Most of the plan was based on promises Biden made to voters during his 2020 presidential campaign. But there was a last-minute addition: Medicare coverage for dental, vision, and hearing aids.

After Tuesday's vote, Biden said there was a lesson to be learned from the way the infrastructure bill had been negotiated.

"The lesson we have learned is a willingness to speak and listen," he told reporters at the White House. "Listen. Call people in. And I think the lesson we learned is how to expose people to different views."

“That's why I sat with people from the start and listened to their positions. Some agree with my position and others disagree. I think it's a question of listening, it's part of democracy, ”said Biden.

Republican retirement

As Biden and his Democrats worked to unite behind the reduced infrastructure bill and its sister bill, the $ 3.5 trillion social safety net expansion, their task was made easier by the unique dynamic within the Republican faction.

One of them was an unusually large number of Republican resignations announced in the Senate this cycle.

Unlike the typical senator who is under pressure to win the support of his party base in order to survive a primary and then nationwide to be re-elected, retired senators do not face such pressure.

They are free to choose their consciences without worrying about whether those votes might harm them on election day.

Of the five Republican senators who plan to retire next year, three have crossed party lines to support the law.
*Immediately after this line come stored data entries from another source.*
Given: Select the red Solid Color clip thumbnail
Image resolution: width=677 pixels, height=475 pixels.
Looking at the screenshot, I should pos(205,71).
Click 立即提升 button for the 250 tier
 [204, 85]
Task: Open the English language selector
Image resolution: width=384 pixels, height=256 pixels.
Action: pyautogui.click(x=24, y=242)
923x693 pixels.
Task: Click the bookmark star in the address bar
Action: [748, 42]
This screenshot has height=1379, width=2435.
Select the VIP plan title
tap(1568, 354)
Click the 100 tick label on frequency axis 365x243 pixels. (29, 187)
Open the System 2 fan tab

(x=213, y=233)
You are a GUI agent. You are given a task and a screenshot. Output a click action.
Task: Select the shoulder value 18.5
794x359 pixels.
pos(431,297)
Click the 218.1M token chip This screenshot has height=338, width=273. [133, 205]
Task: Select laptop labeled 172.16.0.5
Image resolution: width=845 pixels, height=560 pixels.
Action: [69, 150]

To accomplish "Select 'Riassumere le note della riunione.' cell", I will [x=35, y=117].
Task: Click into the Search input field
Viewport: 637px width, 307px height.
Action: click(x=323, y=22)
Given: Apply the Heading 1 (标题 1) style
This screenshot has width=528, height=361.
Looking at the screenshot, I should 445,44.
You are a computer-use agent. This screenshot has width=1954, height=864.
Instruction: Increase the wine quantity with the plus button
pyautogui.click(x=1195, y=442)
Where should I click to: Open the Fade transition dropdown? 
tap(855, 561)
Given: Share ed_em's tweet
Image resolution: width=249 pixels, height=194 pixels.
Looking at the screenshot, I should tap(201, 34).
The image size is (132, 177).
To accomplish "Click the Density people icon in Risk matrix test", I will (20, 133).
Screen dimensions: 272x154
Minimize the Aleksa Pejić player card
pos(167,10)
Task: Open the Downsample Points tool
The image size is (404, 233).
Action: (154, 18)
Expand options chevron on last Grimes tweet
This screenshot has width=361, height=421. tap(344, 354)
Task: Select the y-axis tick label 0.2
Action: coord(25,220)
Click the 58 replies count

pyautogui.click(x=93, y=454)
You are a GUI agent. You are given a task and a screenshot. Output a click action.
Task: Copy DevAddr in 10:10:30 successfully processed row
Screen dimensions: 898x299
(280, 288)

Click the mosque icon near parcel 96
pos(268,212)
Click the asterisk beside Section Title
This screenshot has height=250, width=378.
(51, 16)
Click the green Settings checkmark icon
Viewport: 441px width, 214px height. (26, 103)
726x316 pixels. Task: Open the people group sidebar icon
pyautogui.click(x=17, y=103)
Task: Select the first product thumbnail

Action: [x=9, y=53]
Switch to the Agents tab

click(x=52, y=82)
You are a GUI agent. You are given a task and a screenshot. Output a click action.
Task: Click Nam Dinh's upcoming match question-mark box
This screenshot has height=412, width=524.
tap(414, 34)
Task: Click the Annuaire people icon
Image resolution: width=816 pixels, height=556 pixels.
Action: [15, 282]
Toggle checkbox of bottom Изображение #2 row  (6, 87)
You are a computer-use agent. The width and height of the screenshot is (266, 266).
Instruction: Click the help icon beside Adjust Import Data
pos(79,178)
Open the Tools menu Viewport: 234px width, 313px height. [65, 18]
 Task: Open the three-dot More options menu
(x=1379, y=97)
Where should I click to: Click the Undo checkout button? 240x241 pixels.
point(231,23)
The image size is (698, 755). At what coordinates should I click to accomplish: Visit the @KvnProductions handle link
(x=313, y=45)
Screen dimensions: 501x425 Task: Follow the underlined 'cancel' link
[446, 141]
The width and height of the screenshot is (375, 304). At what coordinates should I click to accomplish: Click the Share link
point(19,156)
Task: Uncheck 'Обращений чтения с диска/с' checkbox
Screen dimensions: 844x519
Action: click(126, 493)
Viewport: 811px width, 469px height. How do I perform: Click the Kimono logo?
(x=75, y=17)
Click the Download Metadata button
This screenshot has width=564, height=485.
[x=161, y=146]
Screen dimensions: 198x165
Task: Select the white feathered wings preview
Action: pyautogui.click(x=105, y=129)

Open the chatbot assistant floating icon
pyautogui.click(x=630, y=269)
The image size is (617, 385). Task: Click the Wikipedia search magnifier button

Ohio's Rob Portman led the GOP negotiating team and did more than almost anyone, except for Biden, to get the deal across the line.

Two other retired senators, Richard Burr of North Carolina and Roy Blunt of Missouri, also backed the deal at key moments.

In mid-July, Burr signed the treaty, helping to answer the question of whether an agreement reached by a small cadre of senators could win over a broader coalition.

Blunt voted for the bill in its first major test, a procedural vote in late July, to open the formal debate on the bill.

There is still one Republican whose support for the deal probably more than any other Senator has done to ensure the bipartisan success of the bill: Senate Minority Leader Mitch McConnell.

McConnell's motivation

In his tenure as the Senate Republican leader, McConnell has earned a reputation as a Democratic pet law grim reaper, always ready to ring the death bell.

But this time McConnell held back.

Senate Minority Leader Mitch McConnell will meet with Senators Mitt Romney, Susan Collins, Rob Portman, Bill Cassidy, and Lisa Murkowski in McConnell's office in the Capitol on Wednesday, July 28, 2021.

Stefani Reynolds | Bloomberg | Getty Images

Instead of blocking the law from the start, as many had expected it to do, McConnell quietly let negotiations go on, leaving the door open to a deal that he would give the Republicans the go-ahead to.

As the summer passed and the bill went through the Senate, the question of why McConnell didn't ruin the deal became something of a Washington parlor game.

Several factors are likely to play a role here.

One is that infrastructure is popular with the electorate, and McConnell knows it as well as anyone.

"He's a very pragmatic person. I think he knows that everyone wins when it's real hard infrastructure," said Senator Kevin Cramer, a Republican from North Dakota, in a recent interview with the Associated Press.

Another boon to the law is the fact that residents of McConnell's home state of Kentucky are likely to derive undue benefits from its regulations, such as federal highway projects and expanded rural broadband funding.

Another element in favor of the bill is the larger Senate debate over the filibuster, the 60-vote threshold required to get most laws through the Chamber.

Biden has resisted increasing calls from progressive Democrats to get rid of the filibuster, which critics believe is an outdated and fundamentally unfair rule.

For McConnell, the passage of the infrastructure bill with more than 60 votes "is good proof that he can keep the filibuster and still dispose of meaningful, non-partisan legislation," Cramer told the AP.

"And at the end of the day, he has a constituency in Kentucky that is probably looking pretty positive."